Anfitriona y favorita en todos los extremos, un poderoso Brasil, que parece no extrañar a Neymar, inaugura hoy, viernes la Copa América ante una frágil pero valiente Bolivia, en su camino por alzar su noveno trofeo continental.
Ocho veces campeón de este torneo (1919, 1922, 1949, 1989, 1997, 1999, 2004 y 2007), jamás ha cedido este galardón cada vez que ha sido el país sede (1919, 1922, 1949 y 1989).
Pese a ello no consigue quedarse con la Copa América desde 2007, cuando venció 3-0 a Argentina en Venezuela. Y no ha llegado a la final en las últimas tres ediciones.
El juego está programado para las 7:30 p.m. (hora de Panamá) en el estadio Morumbí de Sao Paulo.
Neymar, envuelto en un escándalo tras una acusación por presunta violación, debió dejar el equipo tras lesionarse en un amistoso con Catar, donde la Canarinha venció 2-0.

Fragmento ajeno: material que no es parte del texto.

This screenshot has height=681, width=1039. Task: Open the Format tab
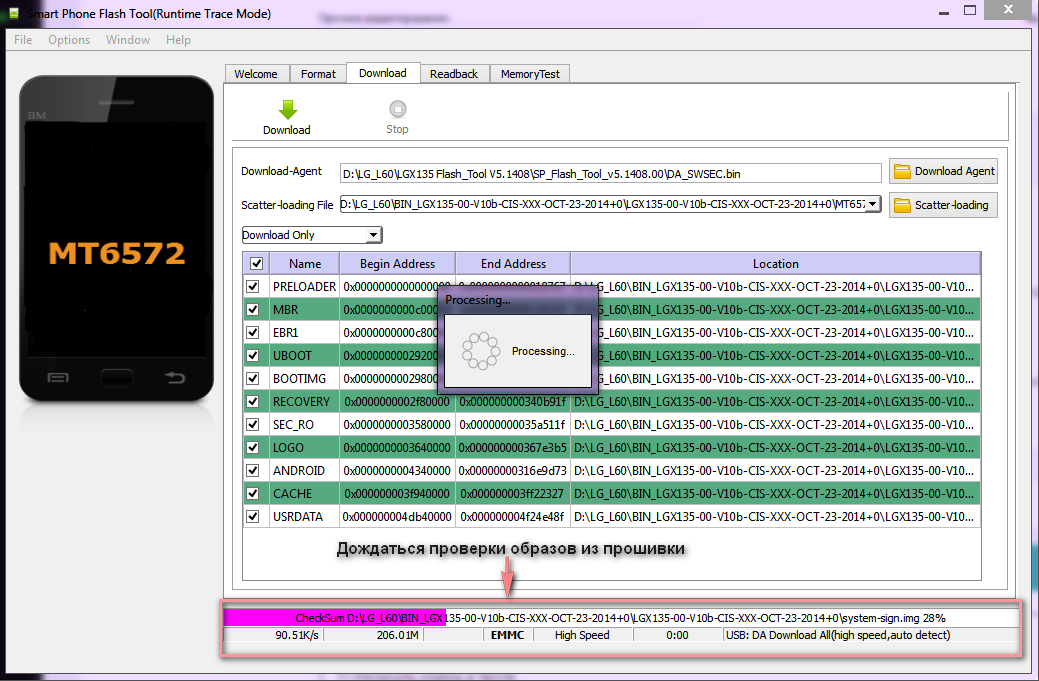(318, 73)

A diferencia de la selección de 2014 y 2018, que padecía de una Neymardependencia, los dirigidos por Tite parecieron sacar ventaja de la lesión, reajustaron su ataque y, sin privilegios, propinaron un 7-0 a Honduras en el último amistoso de preparación.
“Tite ahora puede pensar solamente en armar un equipo vencedor, cosa que, con Neymar y todo, a pesar de él ser el mejor jugador brasileño, nunca consiguió”, escribió el comentarista deportivo Juca Kfouri.
Tite ha colocado en la ofensiva sangre fresca y con hambre de gol. La actuación de Gabriel Jesús ante Honduras alegró al técnico.
Por otra parte, el técnico de Bolivia, Eduardo Villegas, reconoce que están “un poquito por debajo del resto”, aunque dice saber “que se puede nivelar” con “actitud” y “garra”.
La Verde, sumida en las mazmorras futbolísticas desde que perdió la final de la Copa América que alojó en 1997, llega con todo en contra: debut con el anfitrión, que el local sea Brasil y que su último amistoso con la campeona mundial Francia lo haya perdido 2-0. Desde que Villegas asumió en marzo, los andinos no han ganado: tres derrotas (Francia, Corea del Sur y Japón) y un empate (Nicaragua).